Re: A matter of exception reporting style
* mzdude:
On Aug 12, 9:23 am, "Alf P. Steinbach" <al...@start.no> wrote:
Should derive from std::runtime_error.
Why??
Multiple exclamation marks, ... :-) (I'm sure you can look up that quote)
Anyways, you want to base your exceptions on std::exception in order to support
code that deals with and expects std::exception, and then std::runtime_error is
the logical general choice of standard exception base class.
There's nothing more annoying than using libraries that throw non-standard
exceptions, necessitating exception conversion or big multiple catches in the
calling code.
We don't use narrow char unless forced to for historical
interface reasons.
For exceptions you should.
There is AFAIK no reason to support wide characters in exceptions.
The same internal failure can cause different user level failures; different
internal failures can cause the same user level failure; and the requirements on
information conveyed, internationalization etc. are vastly different.
So user interface messages should ideally not be carried by exceptions.
And so in a non-trivial app it's a good idea to separate exceptions (internal
failure reporting) from the user interface aspect (user failure reporting).
When you do introduce your own exception class it's also a Good Idea to add a
virtual rethrow() routine.
That way exceptions can more easily be propagated across C code, e.g. from
callbacks.
Not sure what you mean by this.
It means that before returning to C code that was called by your code, you can
dynamically copy the exception somewhere (for complete generality it helps if it
supports cloning), and on return from C code you can rethrow the exception with
original type.
For the C code in between may not support exception propagation.

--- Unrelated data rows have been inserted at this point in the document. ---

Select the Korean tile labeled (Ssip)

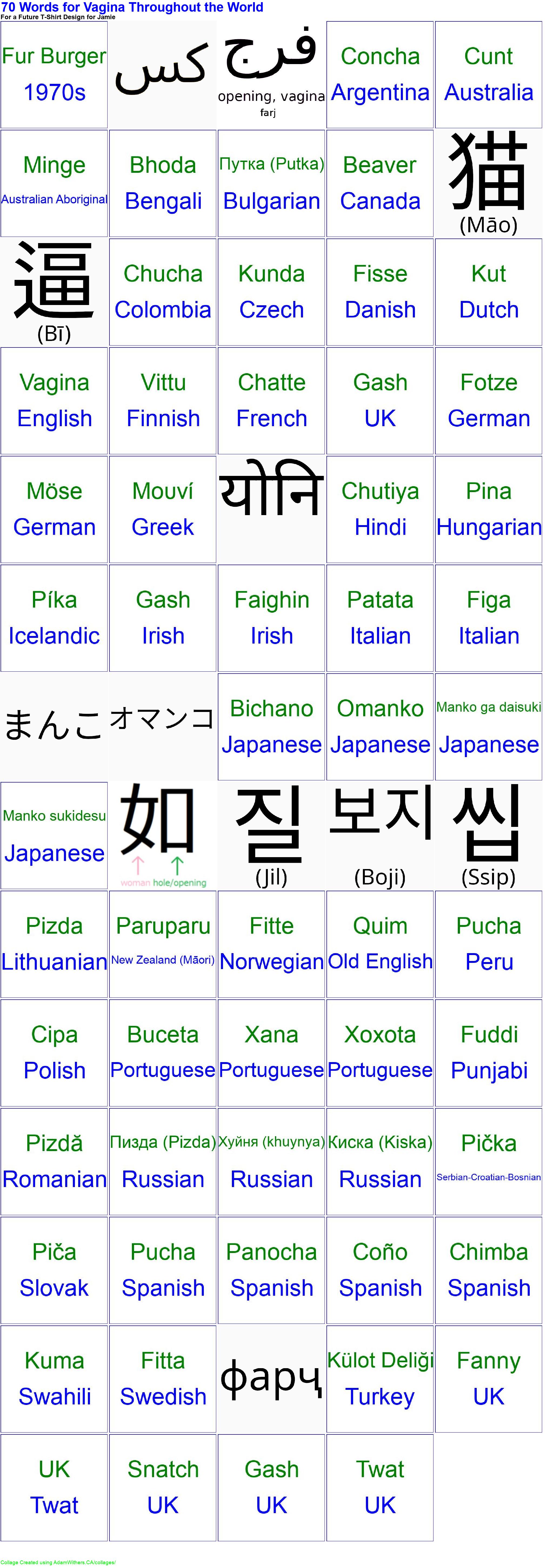pyautogui.click(x=488, y=835)
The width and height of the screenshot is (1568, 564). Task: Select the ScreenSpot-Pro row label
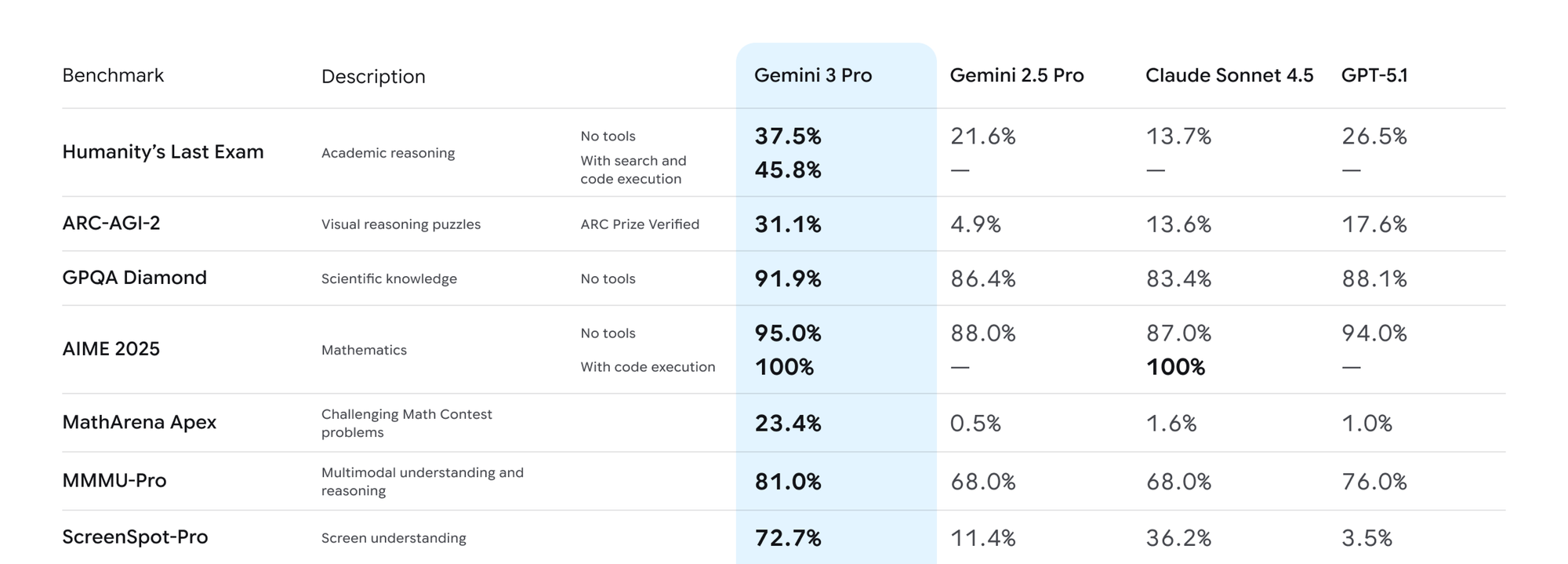tap(135, 537)

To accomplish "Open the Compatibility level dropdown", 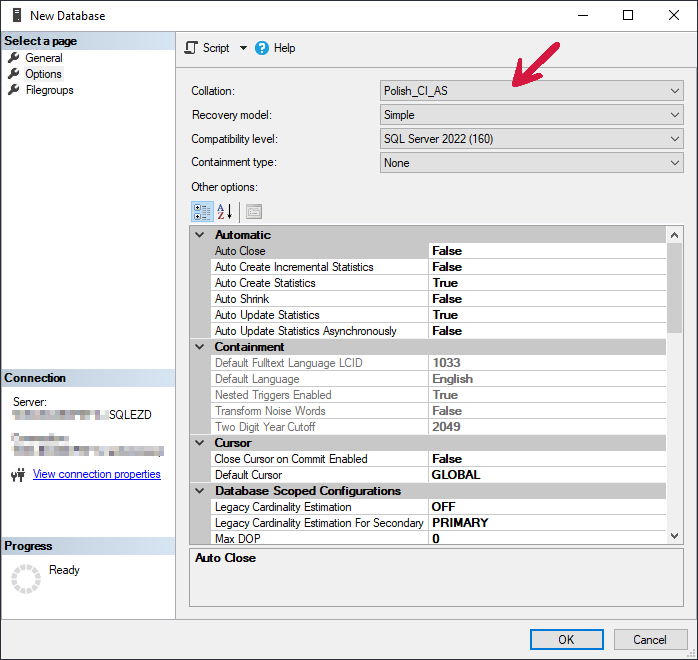I will (675, 139).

const int ErrCode1 = 1000;
const int Errcode2 = 1001;
...
File1.cpp
void SomeFunct() {
if(cond)
throw Error( ErrCode1, L"This is an error");
}
File2.cpp
void AnotherFunc() {
if(cond)
throw Error( ErrCode1, L"This is an Error.");
}
Note the slight discrepancy in the error strings.
Obviously refactoring is the key to consistency.
But how to refactor?
Introduce a mapping from error codes to strings.
Take care not to make that error code/string the primary message (as it seems to
be above), but just a convenience add-on.
That is the case. The error code is the important. The message is for
the human (maybe).
If you make the error code the important, then you're most probably heading for
the nightmare I mentioned.
At the worst you'll end up with a repository/database of error codes and
strings, a set of small utilities for handling that, a person in charge of that,
and umpteen man-months wasted searching for proper error codes or creating them.
Generally all that matters for code that handles an exception is that there was
an exception, and all that matters for someone inspecting a log is the textual
message and throw context. I use exceptions that can carry a Windows error code.
However, even when an exception is caused by an API failure there isn't
necessarily a reasonable error code available, or the error code can be so
generic as to not say anything really (e.g. E_FAIL), and it doesn't say which
API routine failed, nor which of my routines failed. So the important thing for
debugging, logging and so on is the text, supplied by the throwing code.